> **TEKST DO PRZECZYTANIA**:
"""

Kategoria Bliskie wycieczki 3 stopnia
- DST 5.30km
- Czas 00:24
- VAVG 13.25km/h
- Sprzęt Pradziadek
- Aktywność Jazda na rowerze
Do Zusu
Poniedziałek, 6 lipca 2015 · dodano: 06.07.2015 | Komentarze 4
Nie załatwia się niczego w poniedziałek. Co prawda Zus i fotki budynku na rogu Chopina z Chopina (kiedyś Szopena, naprawdę była tabliczka, ale ktoś świsnął, do tej pory żałuję, że nie ja) zrobione. Budynek grozi zawaleniem i najprawdopodobniej idzie do rozbiórki. Szkoda, bo ładnie zamyka pierzeję ulicy. Na jego miejscu postawią jakąś mieszkaniówkę bez stylu i do widzenia.A potem mi się pod Dekadą zaciął zamek w testowanym ulocku. Chyba od tego upału (zagrzał się i nie chciał otworzyć). Myślałam, że się skończy na piłowaniu, ale po chwili szarpania się udało. Potem przed Rossmannem już na wszelki wypadek roweru nie zapinałam, tylko postawiłam w kącie, może nikt nie przygarnie. Za to wcześniej całą drogę coś mi się kolebotało o koło. Myślałam, że nóżka zahacza o szprychy (rzeczywiście trochę się ruszała), dokręciłam - nic z tego nadal coś wali o szprychy. Dopiero prawie pod domem odkryłam,że odczepił się odblask na kole i jedną częścią walił o koło od środka. No super.

"""

> **FRAGMENT DANYCH**:
"""

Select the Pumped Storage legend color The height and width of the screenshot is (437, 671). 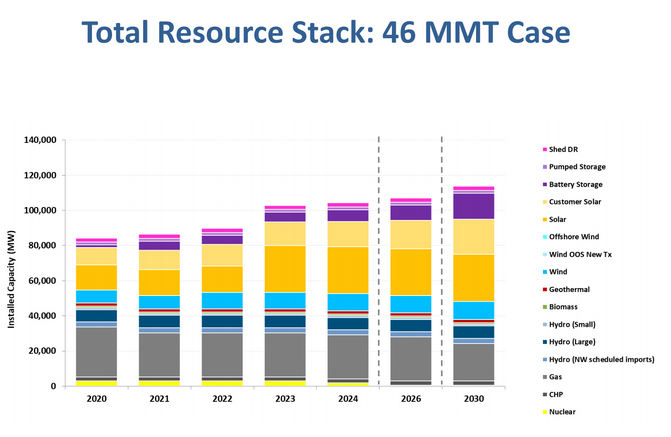pyautogui.click(x=545, y=167)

"""

Przepisz dokładnie, słowo w słowo, cały tekst o przejażdżce rowerem do Zusu. Wiersze są osobnym materiałem, niezależnym od tekstu.

Kategoria Bliskie wycieczki 3 stopnia
- DST 5.30km
- Czas 00:24
- VAVG 13.25km/h
- Sprzęt Pradziadek
- Aktywność Jazda na rowerze
Do Zusu
Poniedziałek, 6 lipca 2015 · dodano: 06.07.2015 | Komentarze 4
Nie załatwia się niczego w poniedziałek. Co prawda Zus i fotki budynku na rogu Chopina z Chopina (kiedyś Szopena, naprawdę była tabliczka, ale ktoś świsnął, do tej pory żałuję, że nie ja) zrobione. Budynek grozi zawaleniem i najprawdopodobniej idzie do rozbiórki. Szkoda, bo ładnie zamyka pierzeję ulicy. Na jego miejscu postawią jakąś mieszkaniówkę bez stylu i do widzenia.A potem mi się pod Dekadą zaciął zamek w testowanym ulocku. Chyba od tego upału (zagrzał się i nie chciał otworzyć). Myślałam, że się skończy na piłowaniu, ale po chwili szarpania się udało. Potem przed Rossmannem już na wszelki wypadek roweru nie zapinałam, tylko postawiłam w kącie, może nikt nie przygarnie. Za to wcześniej całą drogę coś mi się kolebotało o koło. Myślałam, że nóżka zahacza o szprychy (rzeczywiście trochę się ruszała), dokręciłam - nic z tego nadal coś wali o szprychy. Dopiero prawie pod domem odkryłam,że odczepił się odblask na kole i jedną częścią walił o koło od środka. No super.